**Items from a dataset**
■ ■ ■ ■ ■ ■ ■

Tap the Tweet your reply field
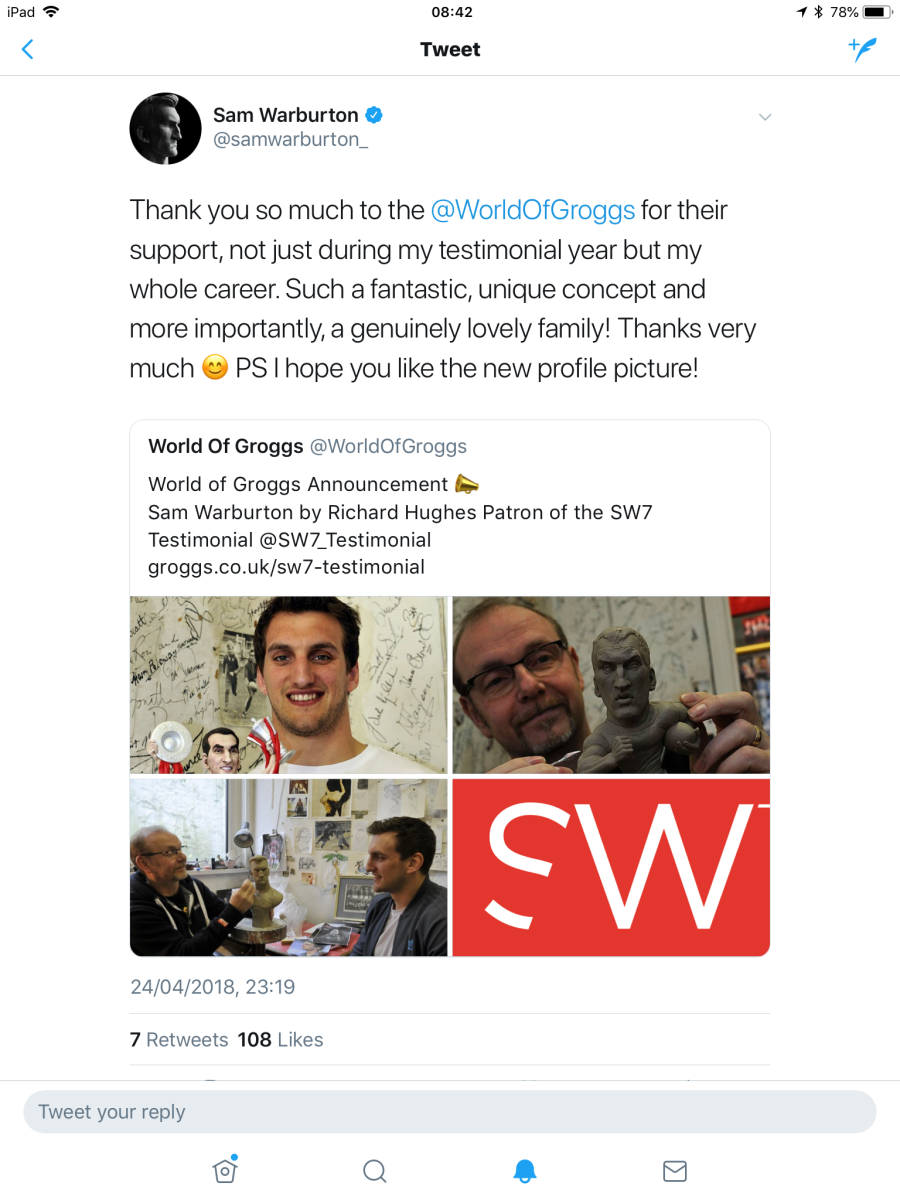This screenshot has width=900, height=1200. pos(450,1112)
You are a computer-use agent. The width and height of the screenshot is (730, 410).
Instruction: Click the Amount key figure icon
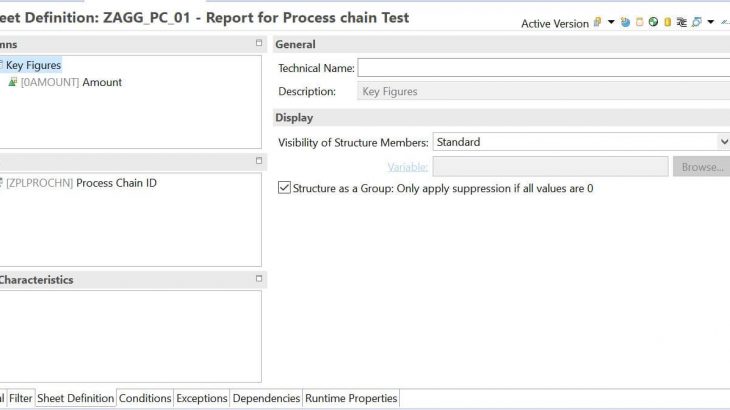pos(13,82)
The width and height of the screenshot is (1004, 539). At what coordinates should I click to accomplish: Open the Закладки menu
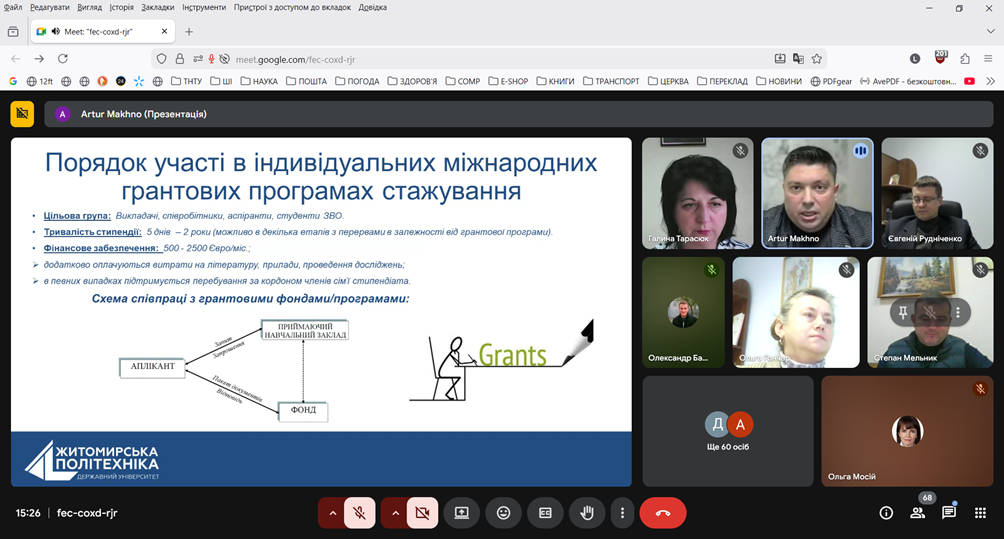click(157, 7)
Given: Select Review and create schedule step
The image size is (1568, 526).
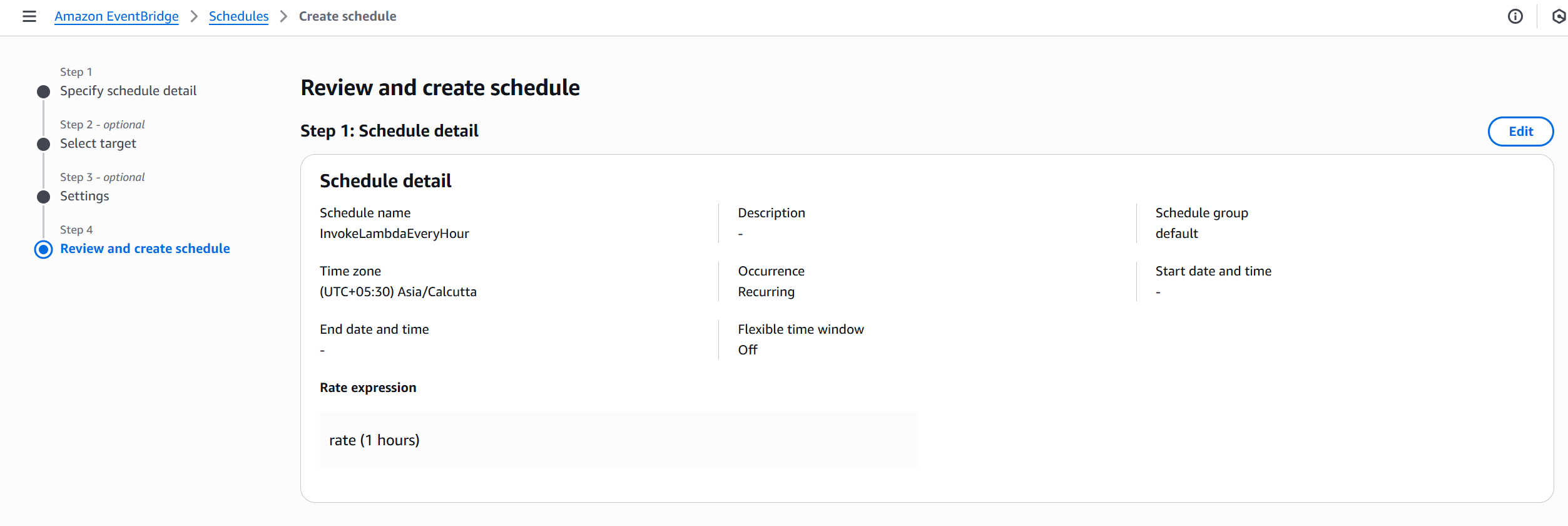Looking at the screenshot, I should click(145, 249).
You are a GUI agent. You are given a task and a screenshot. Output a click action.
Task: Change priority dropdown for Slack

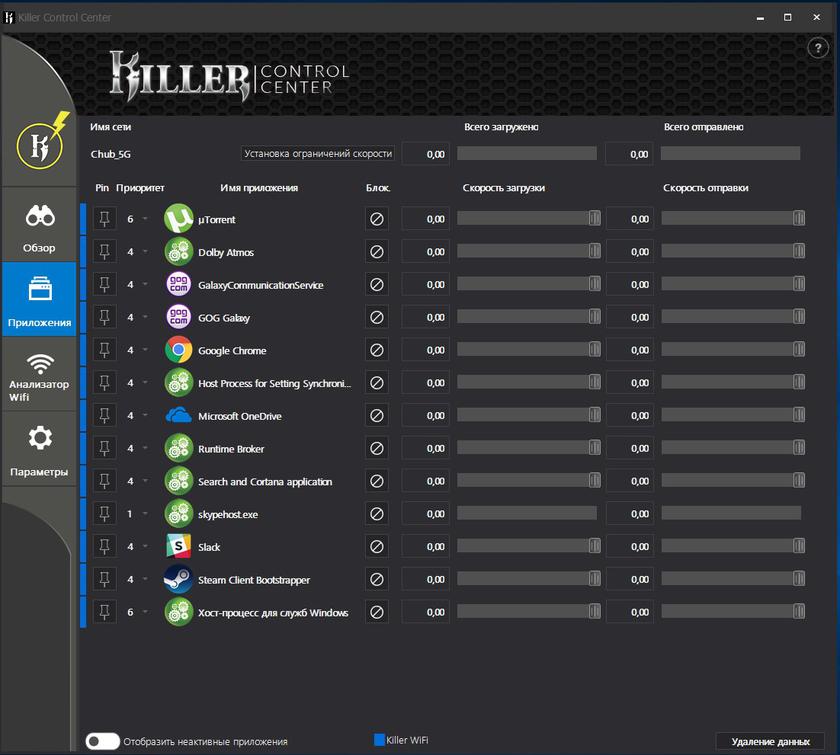144,547
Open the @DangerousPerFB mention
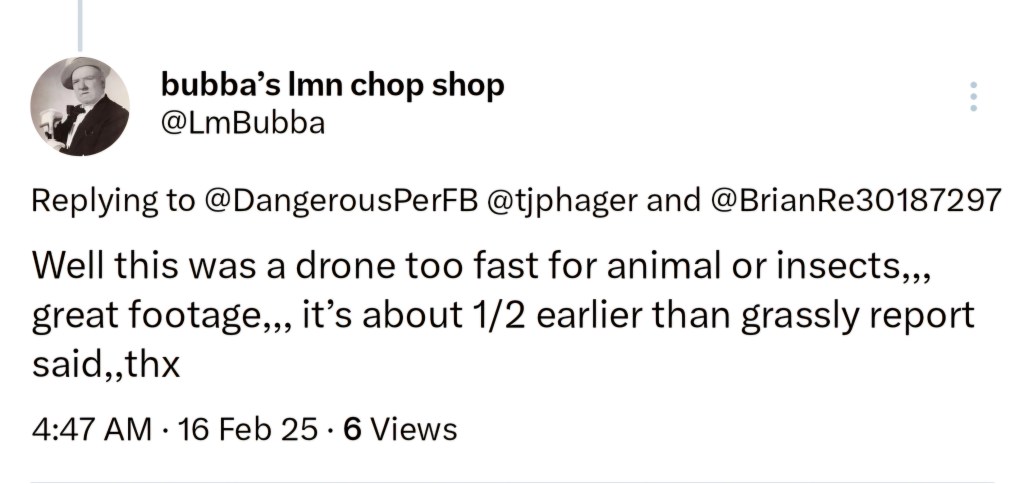 [x=342, y=200]
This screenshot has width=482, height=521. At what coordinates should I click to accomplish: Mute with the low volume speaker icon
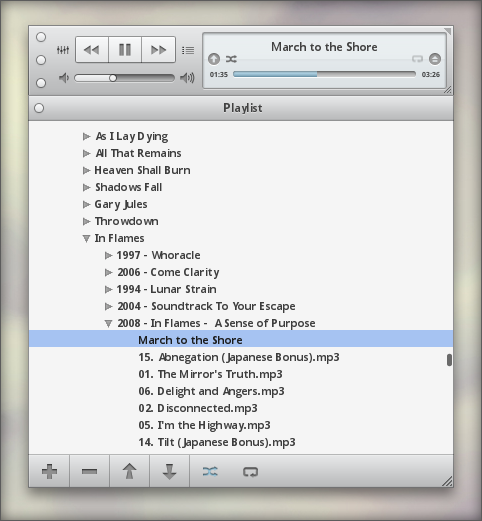(x=64, y=78)
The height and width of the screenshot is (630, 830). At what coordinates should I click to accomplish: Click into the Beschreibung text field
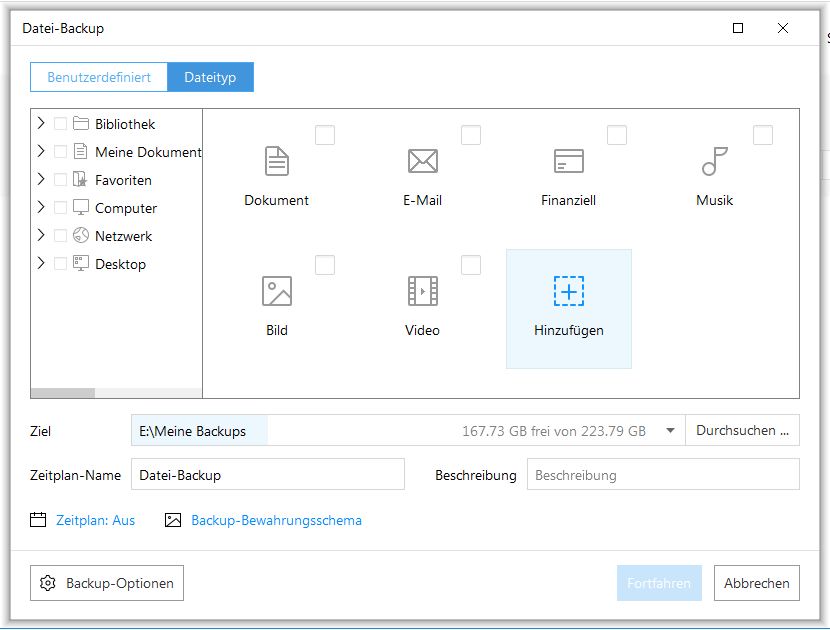coord(662,475)
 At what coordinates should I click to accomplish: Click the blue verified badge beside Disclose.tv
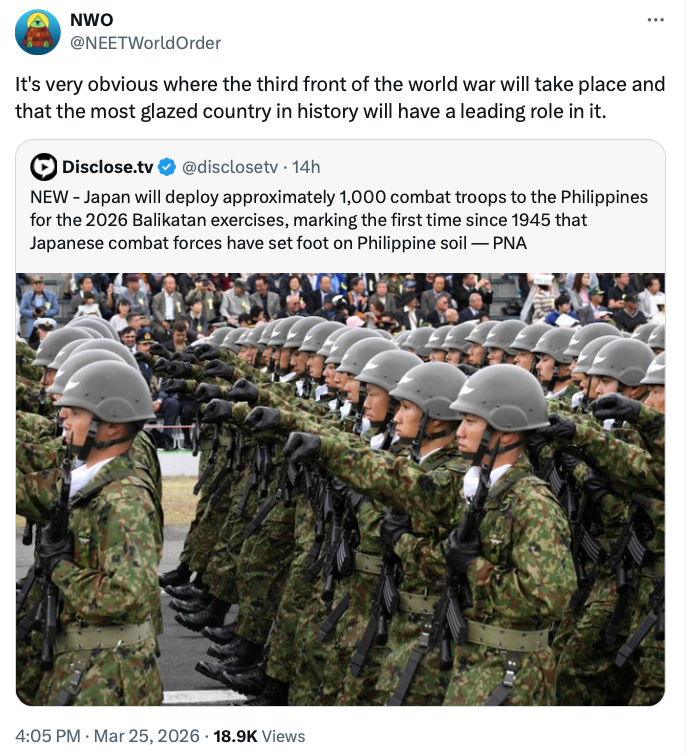pyautogui.click(x=167, y=167)
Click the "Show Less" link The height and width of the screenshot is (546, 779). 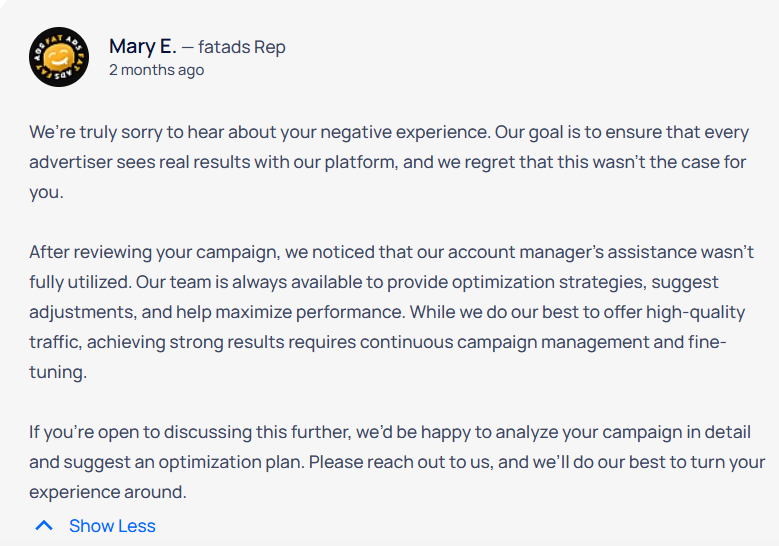point(112,526)
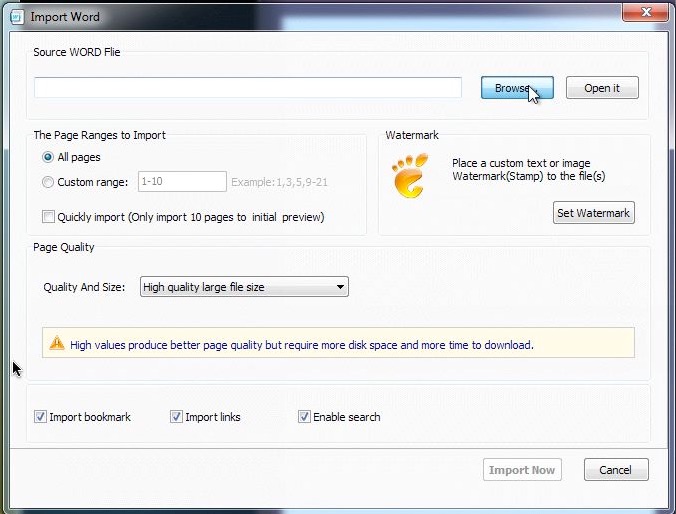Click the Open it button
676x514 pixels.
click(602, 88)
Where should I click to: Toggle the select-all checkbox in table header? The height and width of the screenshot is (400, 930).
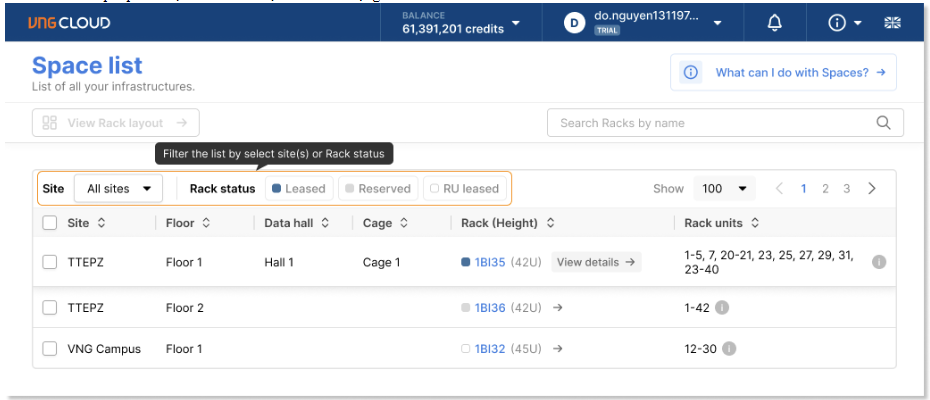(x=50, y=223)
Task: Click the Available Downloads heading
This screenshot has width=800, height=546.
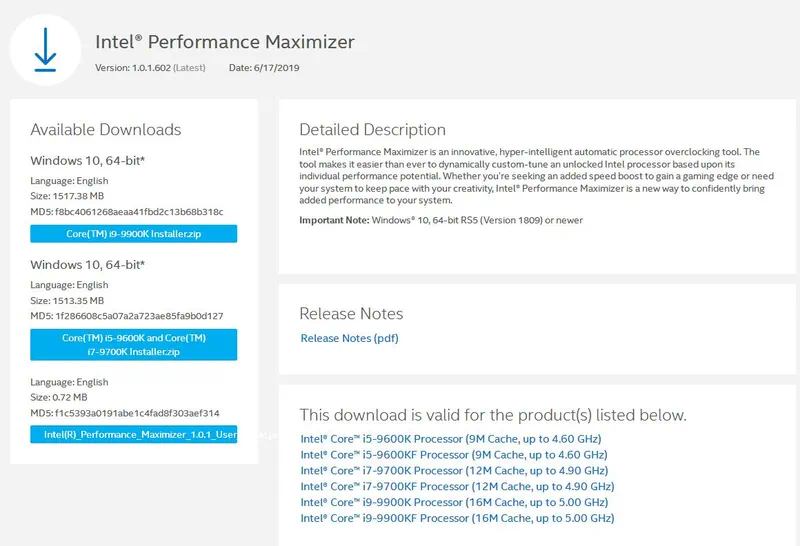Action: coord(106,130)
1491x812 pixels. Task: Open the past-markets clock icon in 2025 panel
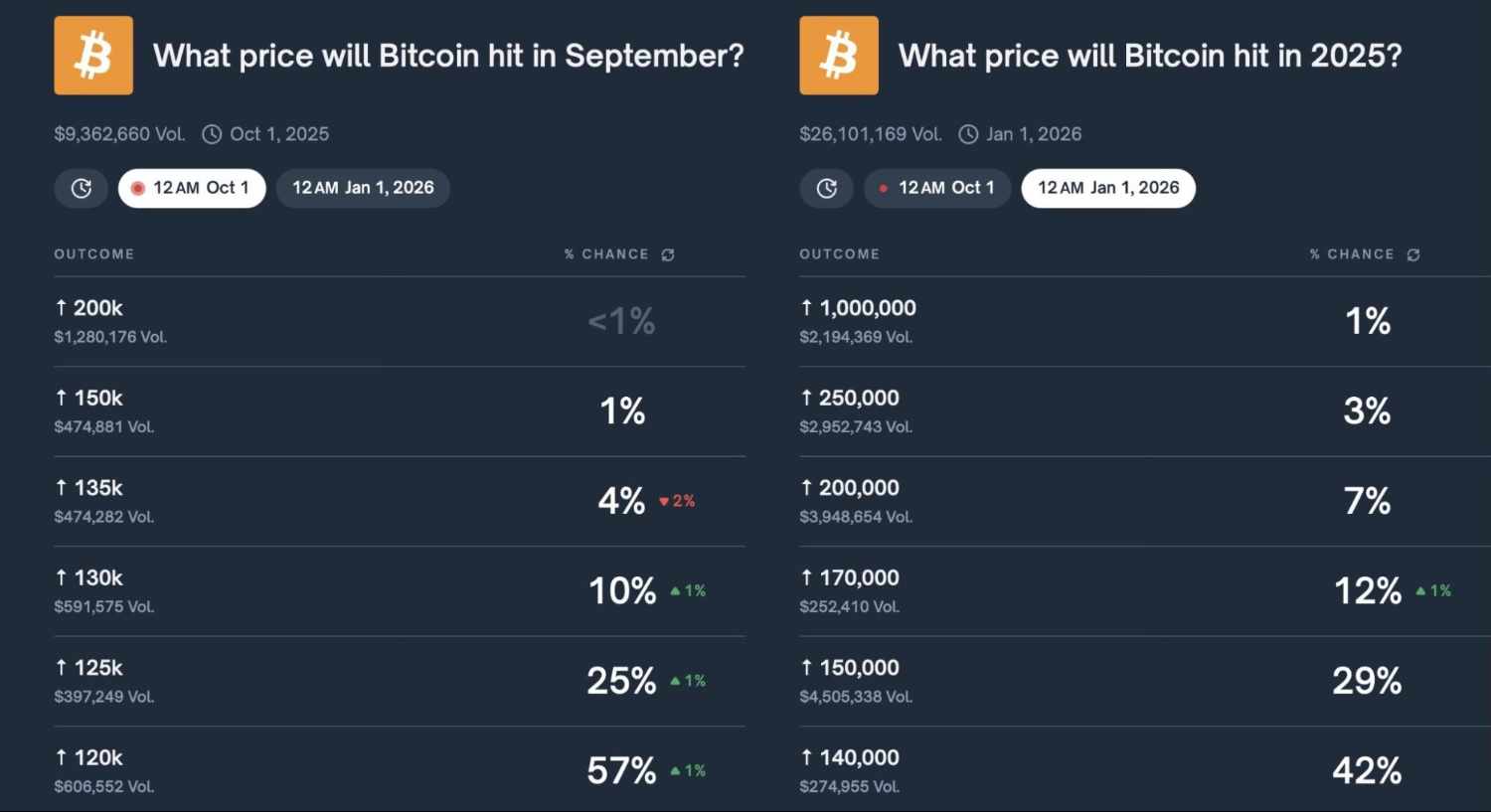[x=827, y=188]
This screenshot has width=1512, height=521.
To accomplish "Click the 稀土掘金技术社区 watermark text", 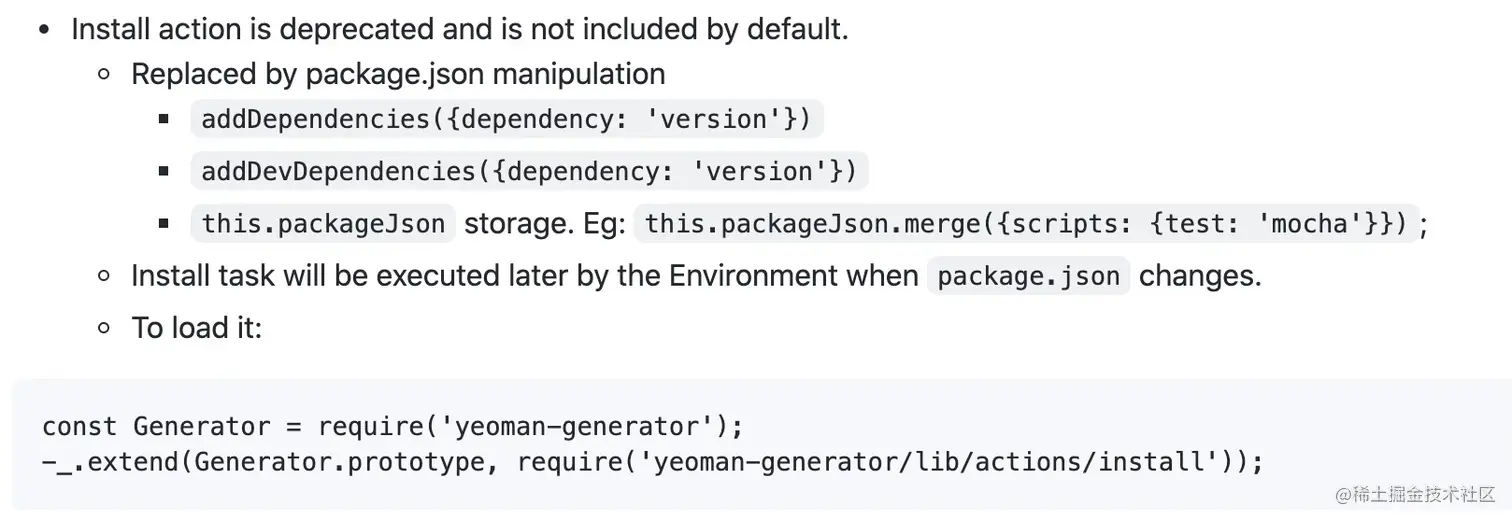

■ ■ ■ ■ ■ ■ ■

**Problem requirements**
An answer is complete only when it holds every line above containing the string "agent".

**Solution**
You are a computer-use agent. The width and height of the screenshot is (730, 410).
You are a GUI agent. You are given a task and a screenshot. Output a click action.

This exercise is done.